The AC Midwest Subordinated Note, which will mature on December 15, 2020 and be guaranteed by MES, is non-convertible and will bear interest equal to the three-month LIBOR rate plus 5.0% per annum, payable quarterly on or before the last day of each fiscal quarter beginning December 31, 2016. The interest rate shall be subject to adjustment each quarter based on the then current LIBOR rate. Commencing on June 15, 2017 and continuing on each September 15, December 15, March 15 and June 15 thereafter, the Company shall pay principal on the AC Midwest Subordinated Note in equal installments of (i) $500,000 per quarter for the 2017 calendar year, (ii) $625,000 per quarter for the 2018 calendar year, and (iii) thereafter $750,000 per quarter, with a final payment of all outstanding principal together with such other amounts as shall then be due and owing from the Company to AC Midwest on the maturity date. Notwithstanding the foregoing, until the New AC Midwest Secured Note and LC Note are paid in full, AC Midwest will not be entitled to receive any payment on account of the AC Midwest Subordinated Note (other than regularly scheduled interest payments).

 

Although the AC Midwest Subordinated Note shall not be subject to any mandatory prepayment requirements, the Company shall have the right to prepay the AC Midwest Subordinated Note at any time without prepayment penalty. In addition, the AC Midwest Subordinated Note, which shall not be subject to any financial covenants, shall contain certain other affirmative and negative covenants.

 

The foregoing summary of certain provisions of the Restated Financing Agreement and form of the New AC Midwest Secured Note and the AC Midwest Subordinated Note is qualified in its entirety by reference to the actual documents, copies of which are filed as Exhibit10.1 to this Current Report on Form 8-K, and are incorporated by reference herein.
* * *
- Problem A -
According to the note summary, why can the interest rate on the AC Midwest Subordinated Note change from one quarter to the next?
- Problem B -
Retype the passage of the note summary starting with "Although the AC" and going on through "by reference herein.".
- Problem C -
From the note summary, list every quarterly principal installment amount for the AC Midwest Subordinated Note, with the period each one covers.

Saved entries
* * *
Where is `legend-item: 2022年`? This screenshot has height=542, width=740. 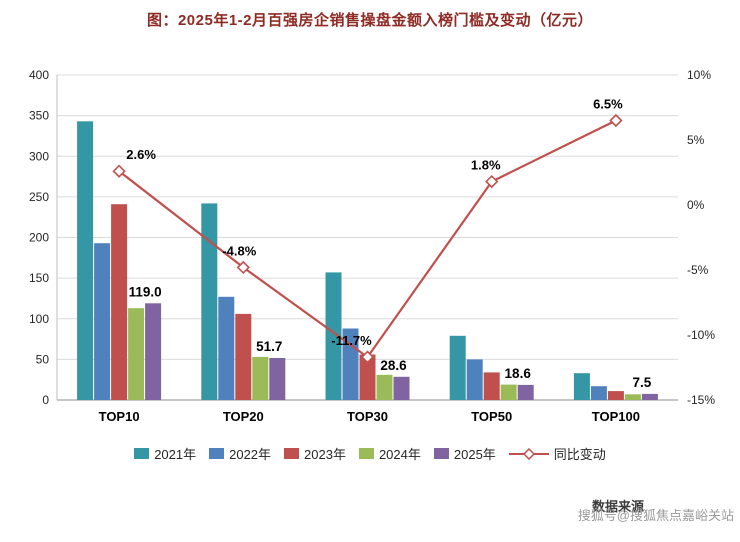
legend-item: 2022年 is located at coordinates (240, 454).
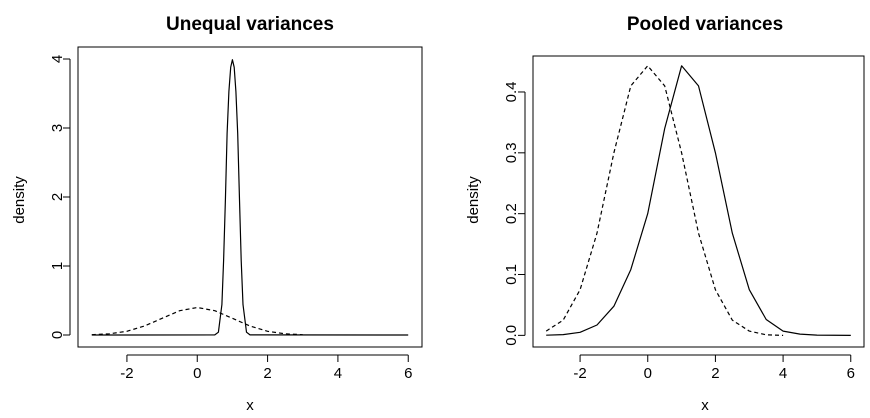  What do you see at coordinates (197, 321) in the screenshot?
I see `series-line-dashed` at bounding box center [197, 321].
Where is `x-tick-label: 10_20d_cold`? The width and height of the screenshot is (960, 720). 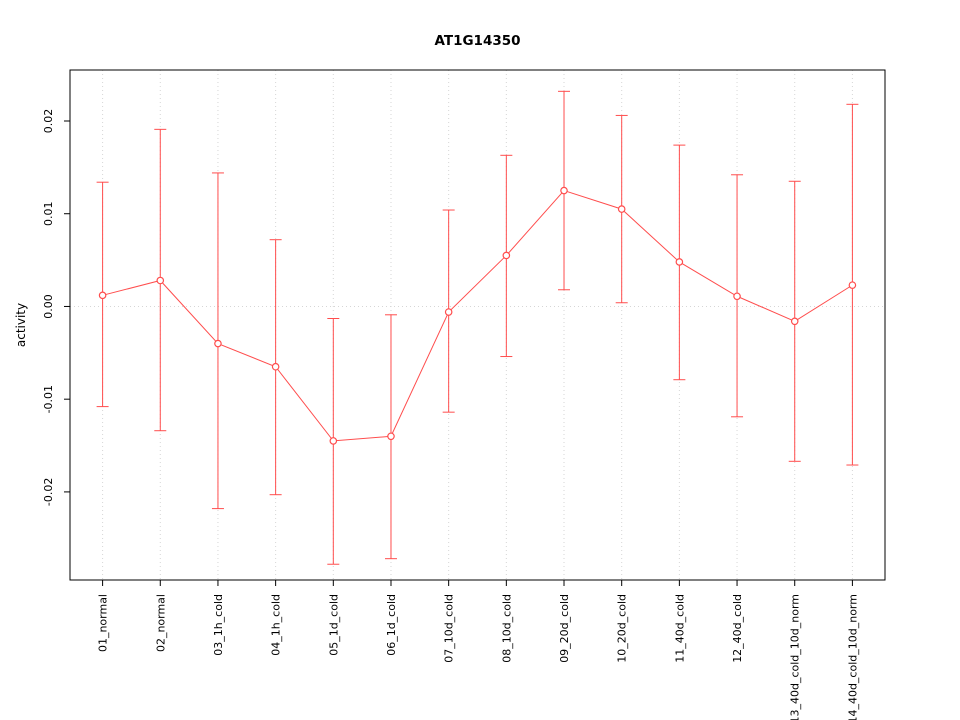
* * *
- Solution A -
The note bears interest at the three-month LIBOR rate plus 5.0% per annum. The rate is adjusted each quarter based on the then current LIBOR rate.

- Solution B -
Although the AC Midwest Subordinated Note shall not be subject to any mandatory prepayment requirements, the Company shall have the right to prepay the AC Midwest Subordinated Note at any time without prepayment penalty. In addition, the AC Midwest Subordinated Note, which shall not be subject to any financial covenants, shall contain certain other affirmative and negative covenants.

 

The foregoing summary of certain provisions of the Restated Financing Agreement and form of the New AC Midwest Secured Note and the AC Midwest Subordinated Note is qualified in its entirety by reference to the actual documents, copies of which are filed as Exhibit10.1 to this Current Report on Form 8-K, and are incorporated by reference herein.

- Solution C -
- $500,000 per quarter for the 2017 calendar year
- $625,000 per quarter for the 2018 calendar year
- $750,000 per quarter thereafter